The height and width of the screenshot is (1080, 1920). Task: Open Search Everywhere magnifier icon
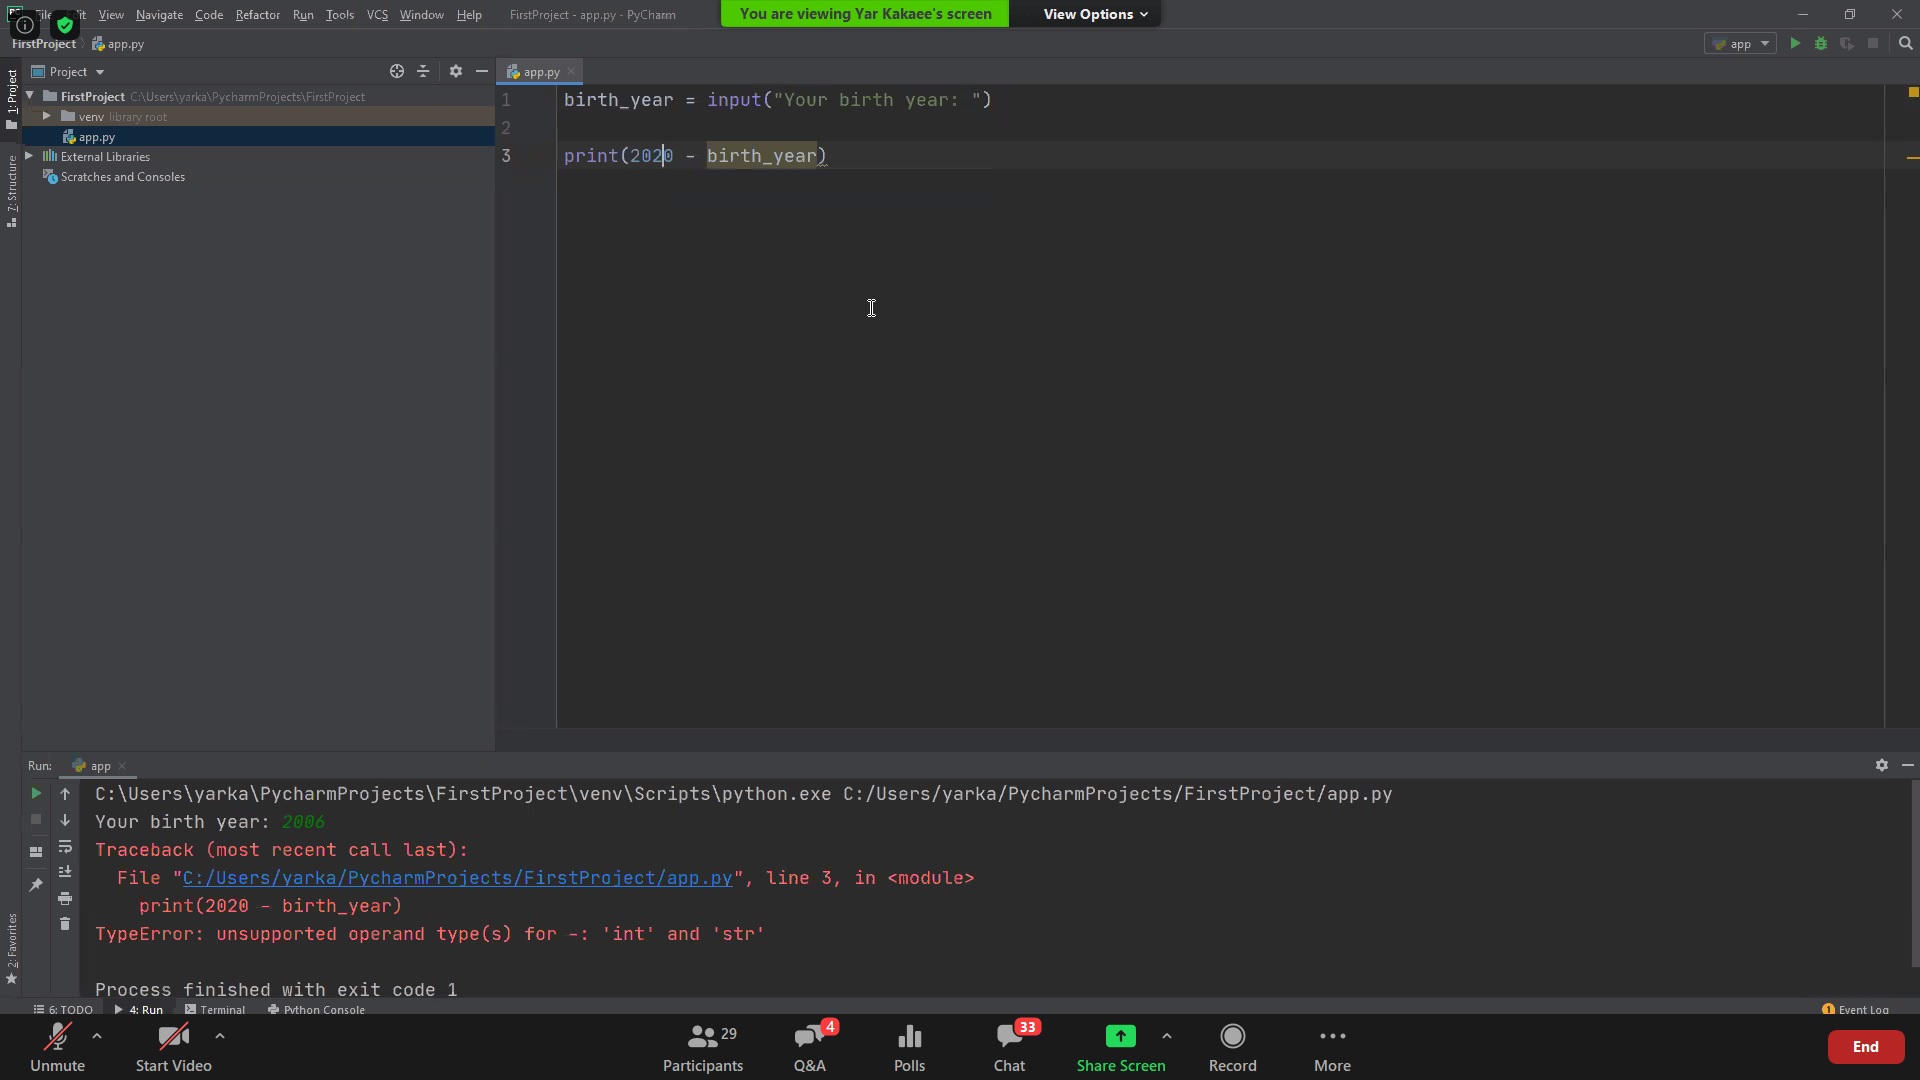click(x=1906, y=44)
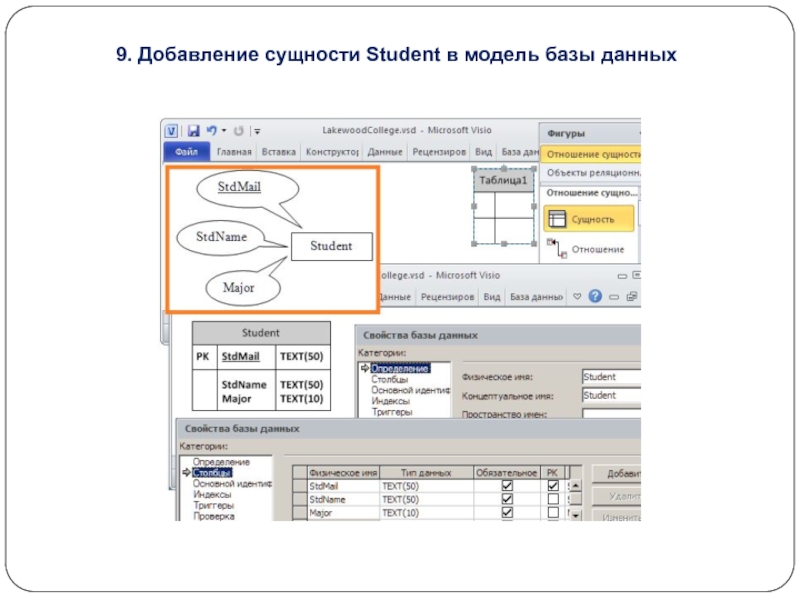This screenshot has height=600, width=800.
Task: Click the Save icon in quick access toolbar
Action: coord(194,131)
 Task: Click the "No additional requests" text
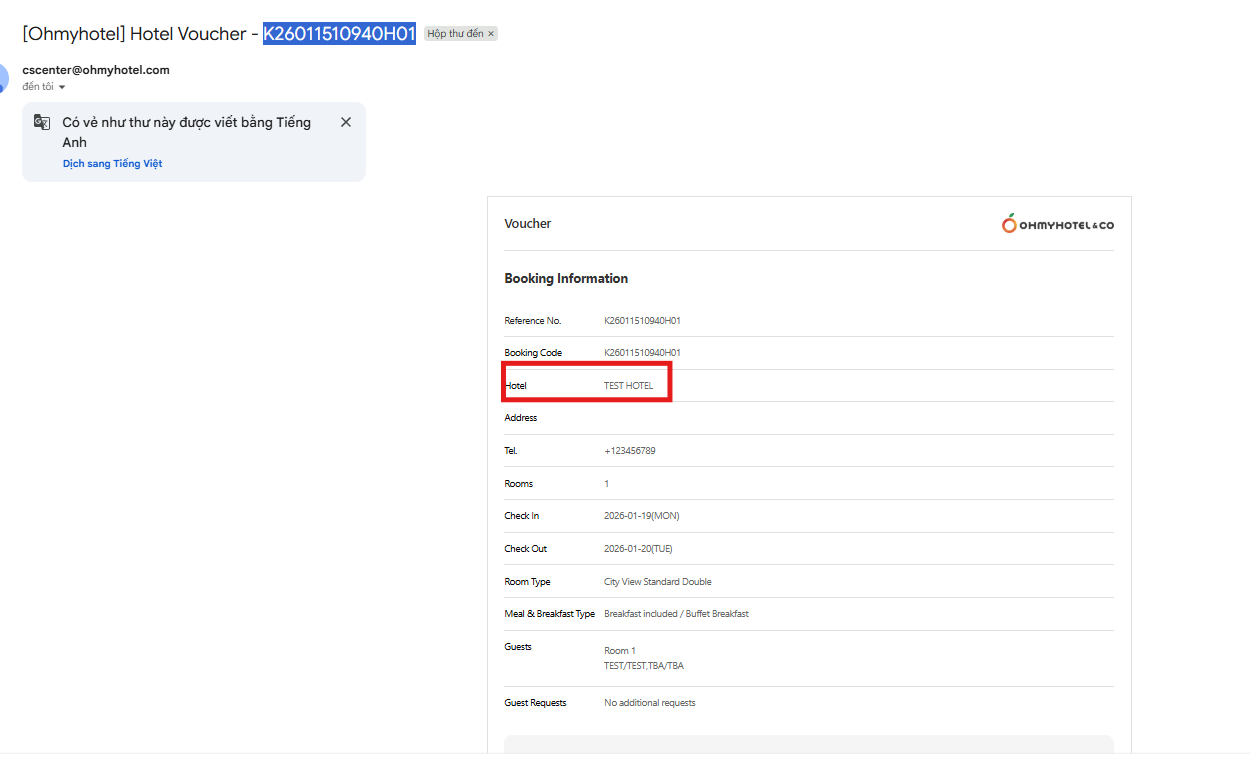click(649, 703)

* * *

Problem details: Repeat the listing verbatim. Skip the pictures.

Completed exercise:
The height and width of the screenshot is (1080, 1920). Task: Open Search Everywhere magnifier icon
click(x=1906, y=44)
This screenshot has height=600, width=800.
Task: Click the Save icon in quick access toolbar
Action: coord(194,131)
 Task: Click the "No additional requests" text
click(649, 703)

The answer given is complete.